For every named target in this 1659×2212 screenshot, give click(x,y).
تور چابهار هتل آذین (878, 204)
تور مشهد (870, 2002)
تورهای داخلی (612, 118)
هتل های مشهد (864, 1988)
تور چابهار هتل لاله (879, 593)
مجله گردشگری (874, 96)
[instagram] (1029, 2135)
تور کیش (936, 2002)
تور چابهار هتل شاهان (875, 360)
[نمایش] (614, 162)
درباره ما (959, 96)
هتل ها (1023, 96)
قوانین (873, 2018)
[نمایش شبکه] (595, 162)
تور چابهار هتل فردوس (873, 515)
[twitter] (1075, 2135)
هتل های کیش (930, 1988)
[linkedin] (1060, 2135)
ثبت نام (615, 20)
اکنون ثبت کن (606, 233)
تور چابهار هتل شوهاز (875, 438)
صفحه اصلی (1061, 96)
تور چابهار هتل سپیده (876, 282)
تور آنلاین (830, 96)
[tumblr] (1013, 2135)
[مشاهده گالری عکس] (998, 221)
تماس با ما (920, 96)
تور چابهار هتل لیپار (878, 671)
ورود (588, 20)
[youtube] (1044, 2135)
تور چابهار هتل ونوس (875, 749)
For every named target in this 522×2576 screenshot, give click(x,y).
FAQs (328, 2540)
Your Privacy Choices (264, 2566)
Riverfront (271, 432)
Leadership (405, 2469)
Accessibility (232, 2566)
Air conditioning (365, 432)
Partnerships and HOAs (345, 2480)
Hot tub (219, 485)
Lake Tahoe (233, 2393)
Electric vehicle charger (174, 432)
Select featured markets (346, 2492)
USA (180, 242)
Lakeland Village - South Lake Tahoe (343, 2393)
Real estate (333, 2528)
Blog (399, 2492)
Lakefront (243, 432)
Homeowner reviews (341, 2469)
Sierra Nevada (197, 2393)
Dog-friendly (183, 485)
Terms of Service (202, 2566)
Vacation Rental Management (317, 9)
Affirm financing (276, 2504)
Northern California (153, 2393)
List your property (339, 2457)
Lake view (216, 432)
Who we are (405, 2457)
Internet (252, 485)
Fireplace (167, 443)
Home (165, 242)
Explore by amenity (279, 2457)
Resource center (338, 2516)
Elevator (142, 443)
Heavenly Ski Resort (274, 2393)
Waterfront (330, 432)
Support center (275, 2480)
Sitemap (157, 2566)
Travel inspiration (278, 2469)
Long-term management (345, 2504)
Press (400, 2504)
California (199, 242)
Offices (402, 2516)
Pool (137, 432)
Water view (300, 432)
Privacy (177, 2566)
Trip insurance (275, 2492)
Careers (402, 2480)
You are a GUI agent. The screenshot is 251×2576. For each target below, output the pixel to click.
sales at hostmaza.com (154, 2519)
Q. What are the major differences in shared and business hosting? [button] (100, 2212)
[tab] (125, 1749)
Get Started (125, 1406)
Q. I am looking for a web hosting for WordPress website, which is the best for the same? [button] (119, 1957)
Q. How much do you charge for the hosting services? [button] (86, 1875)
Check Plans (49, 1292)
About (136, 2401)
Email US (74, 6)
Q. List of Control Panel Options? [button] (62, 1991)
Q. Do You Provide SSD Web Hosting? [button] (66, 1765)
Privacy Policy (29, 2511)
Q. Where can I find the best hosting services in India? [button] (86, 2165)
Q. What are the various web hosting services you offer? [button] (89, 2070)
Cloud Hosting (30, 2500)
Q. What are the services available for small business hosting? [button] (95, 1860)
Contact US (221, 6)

________________________

• _Problem to solve_
Print every entry exactly as written.

• _Answer space_
For every named target in this 1659×2212 screenshot, give click(x,y).
تور چابهار هتل آذین (878, 204)
تور مشهد (870, 2002)
تورهای داخلی (612, 118)
هتل های مشهد (864, 1988)
تور چابهار هتل لاله (879, 593)
مجله گردشگری (874, 96)
[instagram] (1029, 2135)
تور کیش (936, 2002)
تور چابهار هتل شاهان (875, 360)
[نمایش] (614, 162)
درباره ما (959, 96)
هتل ها (1023, 96)
قوانین (873, 2018)
[نمایش شبکه] (595, 162)
تور چابهار هتل فردوس (873, 515)
[twitter] (1075, 2135)
هتل های کیش (930, 1988)
[linkedin] (1060, 2135)
ثبت نام (615, 20)
اکنون ثبت کن (606, 233)
تور چابهار هتل شوهاز (875, 438)
صفحه اصلی (1061, 96)
تور چابهار هتل سپیده (876, 282)
تور آنلاین (830, 96)
[tumblr] (1013, 2135)
[مشاهده گالری عکس] (998, 221)
تماس با ما (920, 96)
تور چابهار هتل لیپار (878, 671)
ورود (588, 20)
[youtube] (1044, 2135)
تور چابهار هتل ونوس (875, 749)
For every named target in this 522×2576 screenshot, give click(x,y).
FAQs (328, 2540)
Your Privacy Choices (264, 2566)
Riverfront (271, 432)
Leadership (405, 2469)
Accessibility (232, 2566)
Air conditioning (365, 432)
Partnerships and HOAs (345, 2480)
Hot tub (219, 485)
Lake Tahoe (233, 2393)
Electric vehicle charger (174, 432)
Select featured markets (346, 2492)
USA (180, 242)
Lakeland Village - South Lake Tahoe (343, 2393)
Real estate (333, 2528)
Blog (399, 2492)
Lakefront (243, 432)
Homeowner reviews (341, 2469)
Sierra Nevada (197, 2393)
Dog-friendly (183, 485)
Terms of Service (202, 2566)
Vacation Rental Management (317, 9)
Affirm financing (276, 2504)
Northern California (153, 2393)
List your property (339, 2457)
Lake view (216, 432)
Who we are (405, 2457)
Internet (252, 485)
Fireplace (167, 443)
Home (165, 242)
Explore by amenity (279, 2457)
Resource center (338, 2516)
Elevator (142, 443)
Heavenly Ski Resort (274, 2393)
Waterfront (330, 432)
Support center (275, 2480)
Sitemap (157, 2566)
Travel inspiration (278, 2469)
Long-term management (345, 2504)
Press (400, 2504)
California (199, 242)
Offices (402, 2516)
Pool (137, 432)
Water view (300, 432)
Privacy (177, 2566)
Trip insurance (275, 2492)
Careers (402, 2480)
You are a GUI agent. The screenshot is 251×2576. For each target below, output the pixel to click.
sales at hostmaza.com (154, 2519)
Q. What are the major differences in shared and business hosting? [button] (100, 2212)
[tab] (125, 1749)
Get Started (125, 1406)
Q. I am looking for a web hosting for WordPress website, which is the best for the same? [button] (119, 1957)
Q. How much do you charge for the hosting services? [button] (86, 1875)
Check Plans (49, 1292)
About (136, 2401)
Email US (74, 6)
Q. List of Control Panel Options? [button] (62, 1991)
Q. Do You Provide SSD Web Hosting? [button] (66, 1765)
Privacy Policy (29, 2511)
Q. Where can I find the best hosting services in India? [button] (86, 2165)
Q. What are the various web hosting services you offer? [button] (89, 2070)
Cloud Hosting (30, 2500)
Q. What are the services available for small business hosting? [button] (95, 1860)
Contact US (221, 6)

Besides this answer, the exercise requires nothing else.